WWTA Executive Director Cleveland Grimes could not be reached to say how many plumbers had signed by Friday evening. But Chris Clem, WWTA's attorney, says if the smaller plumbing companies don't renew, the authority will just find companies that will.

"Either you will need several small plumbers or a few large contractors," Clem said. "There are much larger contractors, in town and regionally, that we could package [the contract] and pitch it to them."

The program aims to replace old lateral lines in several areas of Hamilton County that have gravity sewers, including Signal Mountain, Red Bank, Lookout Mountain, Soddy-Daisy, East Ridge and parts of Ooltewah.

Lateral lines that are cracked or deteriorated allow excessive stormwater into the combined sewer system, which can cause backups and overflows of sewage into the Tennessee River.

Home and business owners are responsible for fixing or replacing leaking lateral lines - unless they sign over their pipes to WWTA's program, which will replace the laterals at no cost using federal grants for clean water improvements.

When the program started in 2009, there were 27 plumbers available to make repairs on a rotating basis. Now there are just eight.

Kay Keefe, owner of Keefe Plumbing & Heating Co., said she's not renewing.

"I'm not signing a new contract. I'm not going to obligate myself to a year's worth of work when I know I'm going to lose money," Keefe said.

The trouble is, Keefe said, the WWTA made a few changes to the contract that basically make the work impossible.

First, she said, a 13 percent increase in overall payments from the contract isn't the boost it looks like. She said the WWTA changed the scope of work for some items. For example, the pay to inspect laterals with a camera now isn't enough to cover the wage of an employee doing the job, Keefe said.

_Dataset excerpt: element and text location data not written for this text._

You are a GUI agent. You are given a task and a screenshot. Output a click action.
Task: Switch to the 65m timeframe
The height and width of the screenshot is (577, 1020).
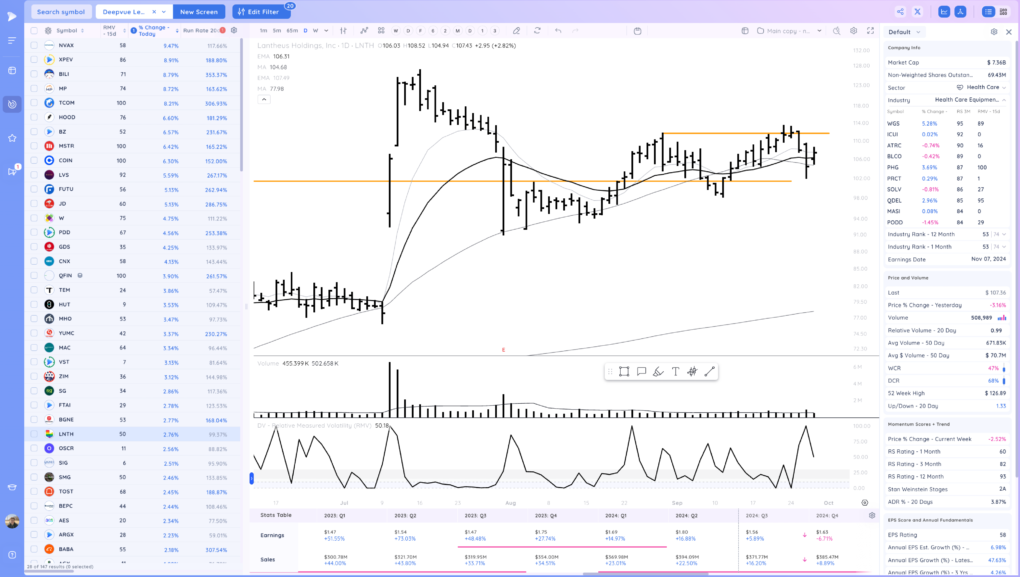click(292, 31)
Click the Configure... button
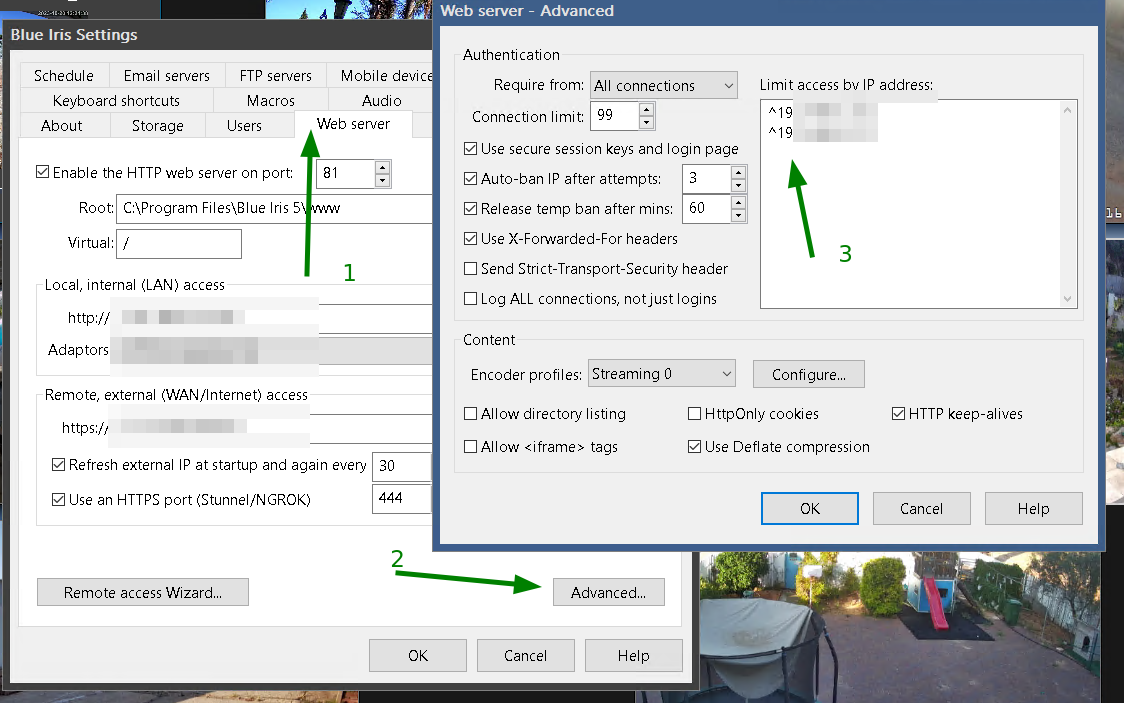This screenshot has width=1124, height=703. (x=808, y=374)
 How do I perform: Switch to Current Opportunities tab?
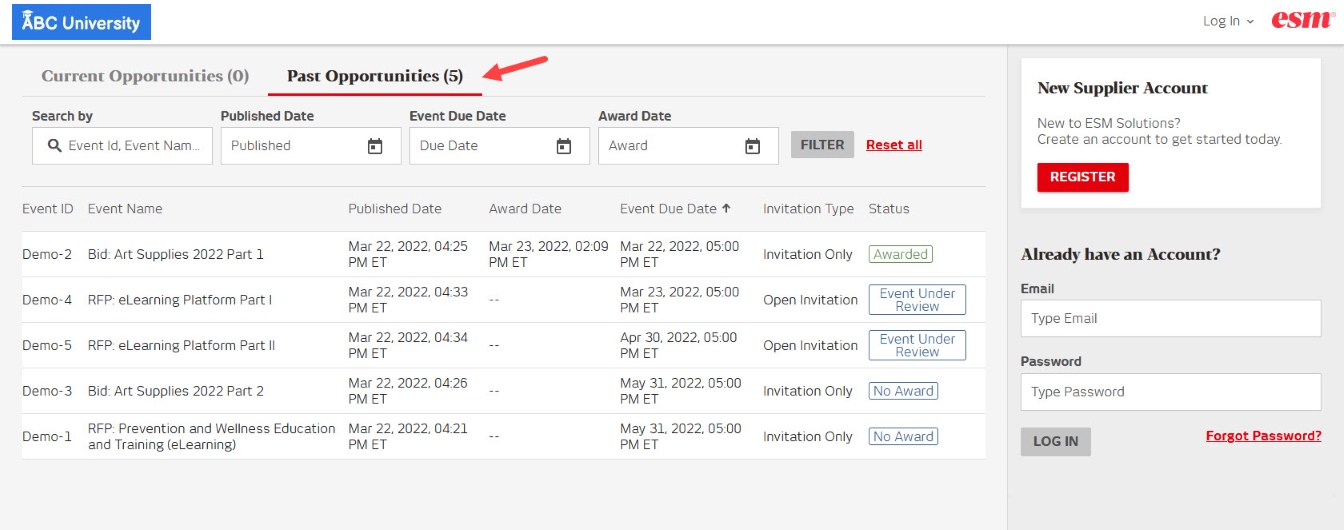(x=145, y=76)
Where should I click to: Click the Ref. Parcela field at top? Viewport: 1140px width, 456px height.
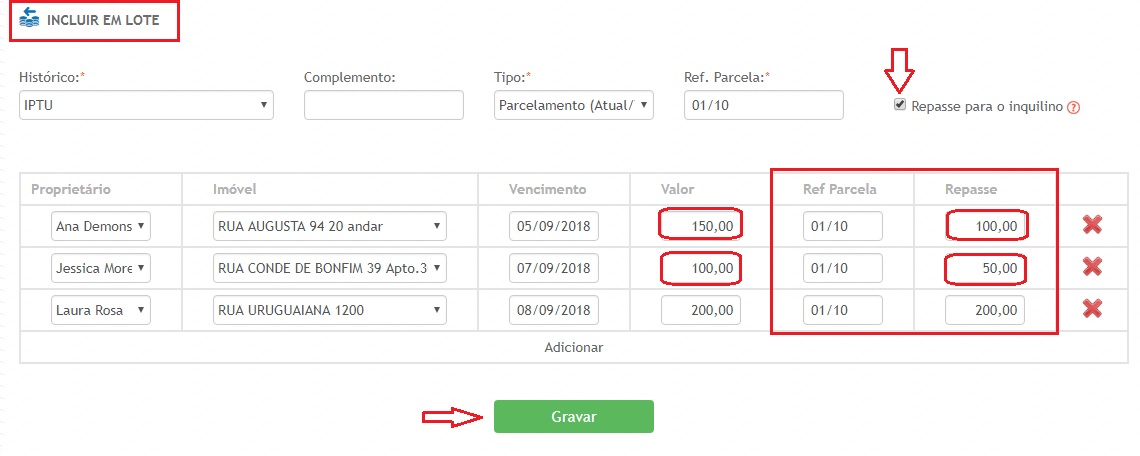coord(763,105)
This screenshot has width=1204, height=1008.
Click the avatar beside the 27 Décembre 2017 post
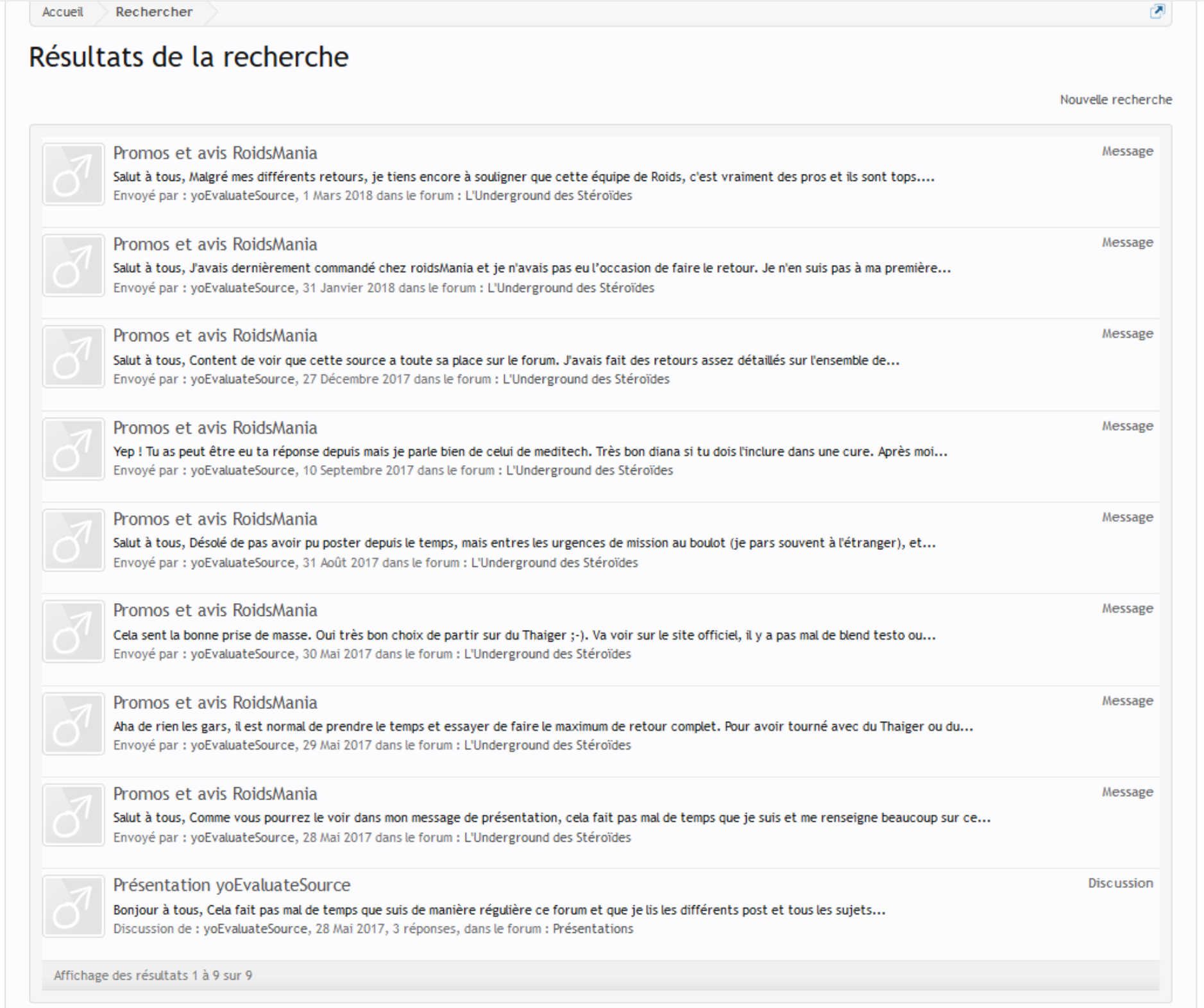73,357
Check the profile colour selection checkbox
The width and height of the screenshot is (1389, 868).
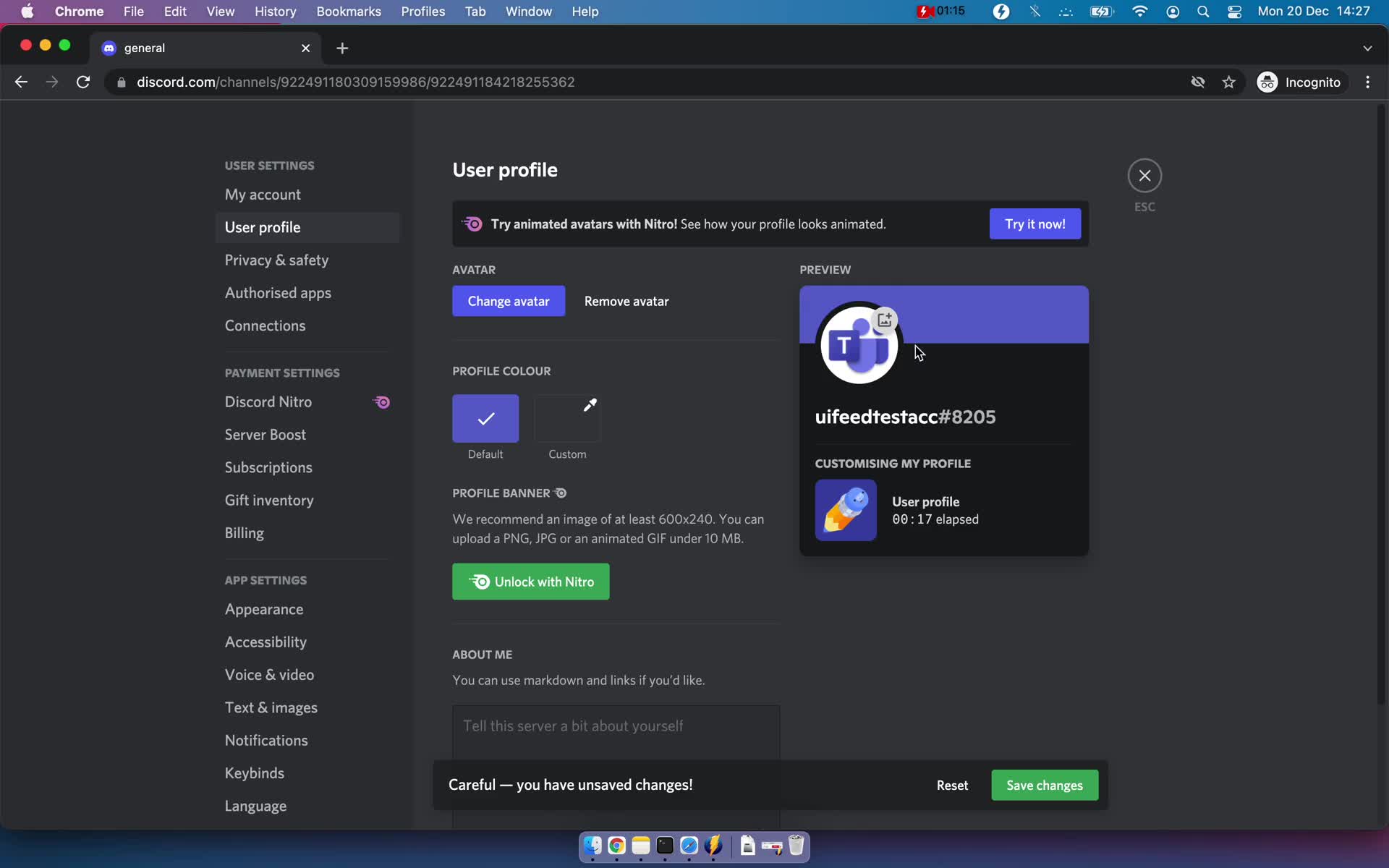486,417
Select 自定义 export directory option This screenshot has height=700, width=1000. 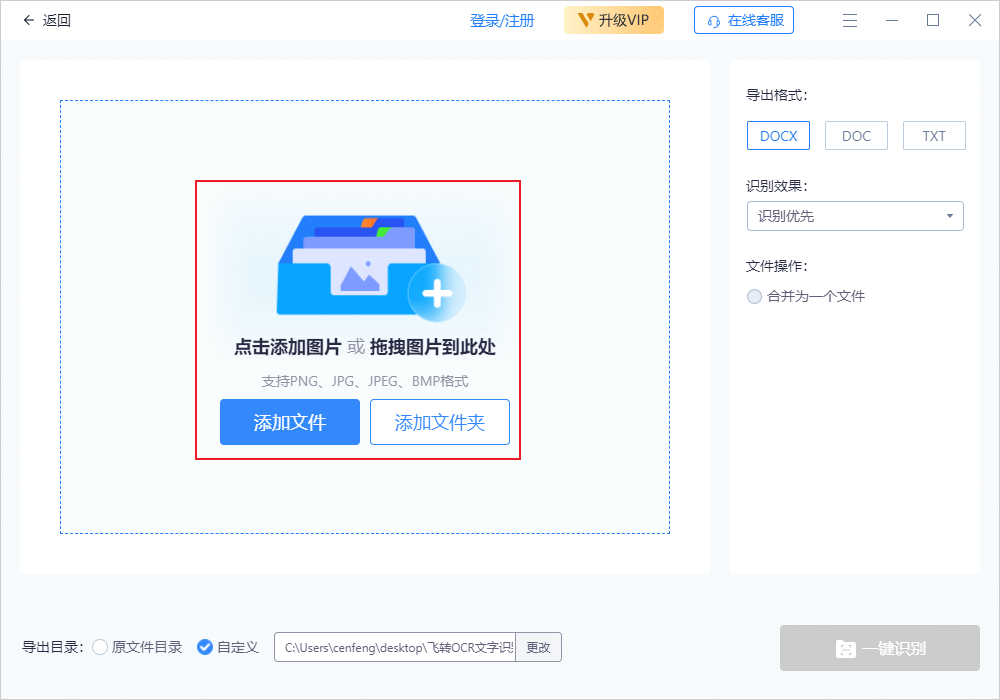(x=205, y=647)
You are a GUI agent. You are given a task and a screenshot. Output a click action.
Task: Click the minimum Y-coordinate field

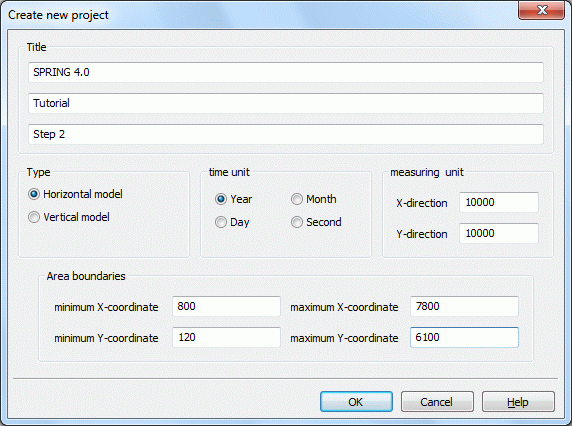[226, 337]
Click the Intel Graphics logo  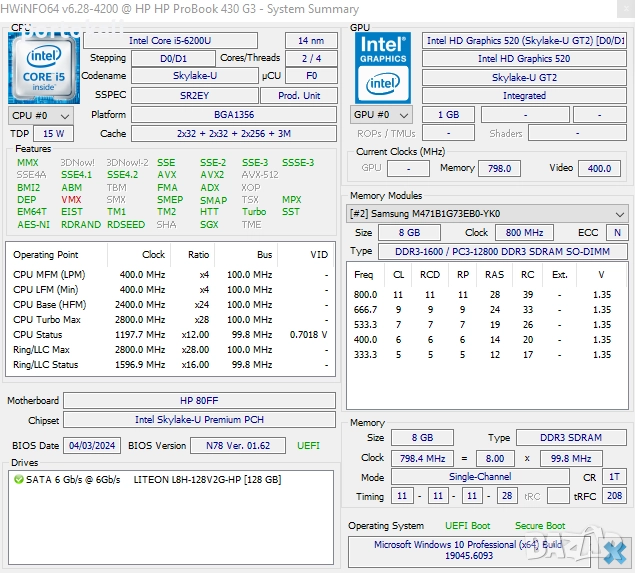click(x=382, y=50)
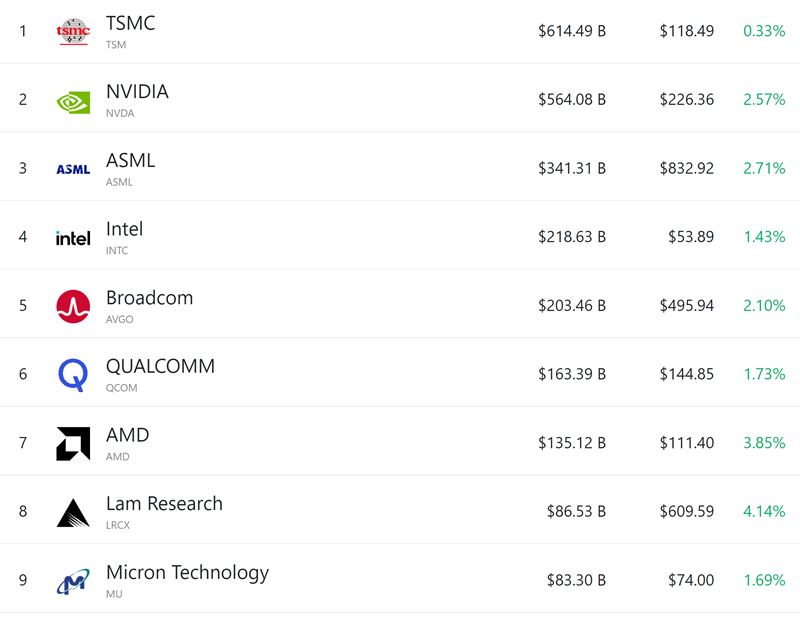800x623 pixels.
Task: Click the Intel logo icon
Action: (73, 238)
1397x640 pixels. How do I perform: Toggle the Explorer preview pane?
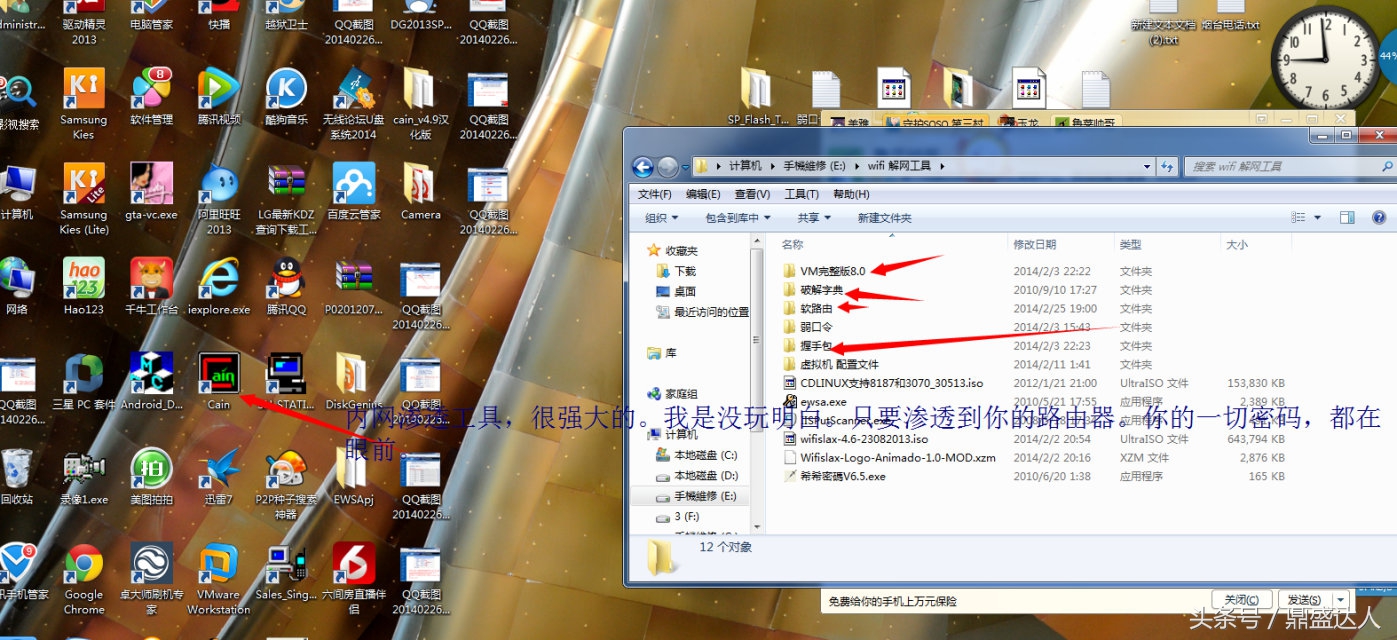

Also, she said, plumbers used to have four weeks to complete projects. That has been brought down to 10 days, which is effectively seven once you back three days out to check underground utilities, Keefe said.

And she's not alone.

Gene Shipley, owner of Shipley Plumbing Co., has been in the program since it started in 2009.

"I was in five years, and I never had a strike against me," he said. "And I'm not signing back up. I ain't in business to lose money."

Shipley said many jobs under the new contract don't cover materials or labor.

"Sometimes they want us to do a three-foot point work; it costs $350 to do the work and WWTA would only pay $100," he said.

Both Shipley and Keefe said getting paid at all was an issue. The WWTA pays plumbers once a month, but the two contractors said the checks often are for work long since completed.

"I'm still waiting to get paid from a bill I sent in on March 26," Shipley said.

In letters to the plumbers, Clem has denied the plumbers were not being paid in a timely manner. And on Thursday he said they just didn't know how professional government contracts work.

"It's common to only have a few bids on a [request for proposal]. That's just normal whether you are talking about electrical, plumbing or whatever," he said.

Answering complaints that the program has taken work away from area plumbers by taking ownership of the laterals and limiting which contractors can make the repairs, Clem said that was a necessary evil.

"This program that we are doing was not designed to take away a large amount of business from plumbers. I recognize that might have been a result," he said.

"But the fact is there is raw sewage overflowing into the Tennessee River and that had to stop."